He responds with bells, “Bing, bong, ding.”

“Quack quack, quack quack.”  I hear him laugh with no voice.

After several minutes of this, I simply hang up.  No goodbye, just “Quack, quack,” then click.

This, and the relationship my father and I maintain, brings a certain amount of joy to my life and a smile to my face.

After I have called practically everyone in my contact list, even those people I either shouldn’t or have been asked not to, I play a game of “I Spy” and try to find out-of-state license plates.  I start watching the backs of the trucks.  Texas.  Texas.  Texas.  Texas.  Oklahoma.  Texas.  Texas.  Texas.  I give up that game.

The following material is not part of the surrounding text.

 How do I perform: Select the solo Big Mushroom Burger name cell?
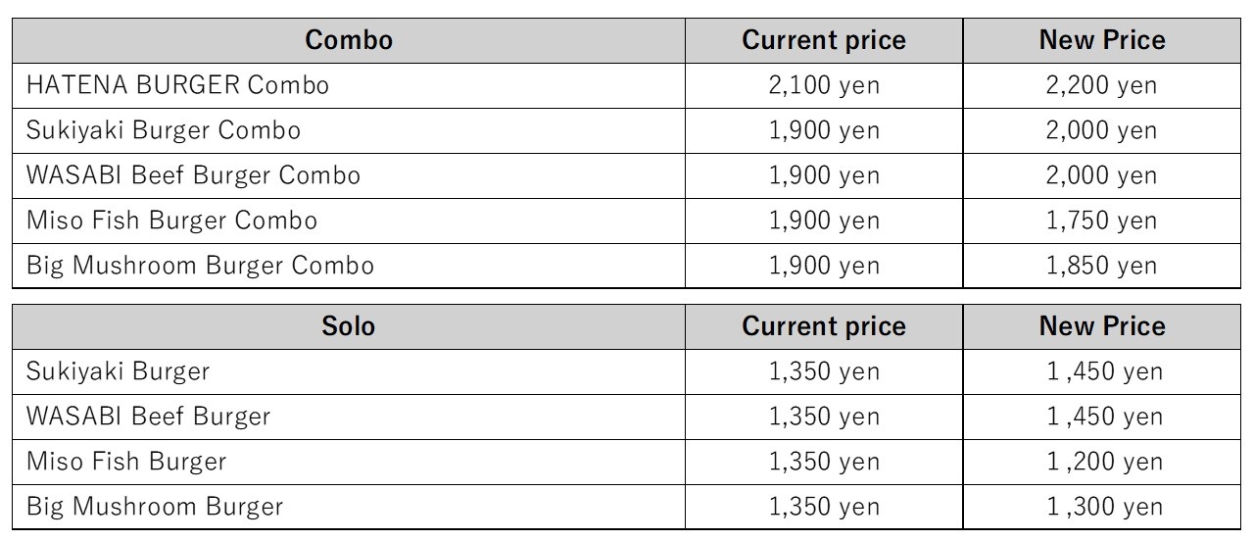tap(155, 507)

I then get lost in my own thoughts.  Even the radio I turn off, so it’s just the road, other hardtops and me.  Miles start to tick by, as do hours.  I fill up once or twice at large truck stops where the Macks refuel.  Here I find Walmart-like facilities which have products of all kinds: food, coffee, truck parts, hats, hunting gear, replicas of oil wells, plus showers.  Loudspeakers announce, “Number twenty nine, your shower is ready.”   I consider, briefly, the idea of taking a rinse – just for the experience – then reject it based on the mental idea of what might be found on the floor of one such facility.

After what seems like days, I approach Dallas.  The highway moves from two lanes to four, then six.  The speed limit drops by 10 MPH and an HOV lane (high occupancy vee-hicle – I’m pronouncing everything with a southern accent in my head now) appears.  Suburbs, manicured lawns, overpasses, strip malls.  Then, sparkling skyscrapers in the distance.  They scream: “Come visit, you’ve never been!”  In fact, my only experience with Dallas is the television show and layovers at DFW.

Farmland in East Texas

There is not much traffic – or many small cars for that matter – in Dallas and soon everything happens in reverse: the highway returns to four lanes, then two.  I turn off onto a country road, indicating I am closer to my aunt’s house.  Just another 60 miles or so.  In this state, one can haul ass at 70-plus MPH on these roads.  I do.  The landscape is now rolling hills, beautiful ranch homes, white farm fences and trees – lots of them.  East Texas is prettier than West.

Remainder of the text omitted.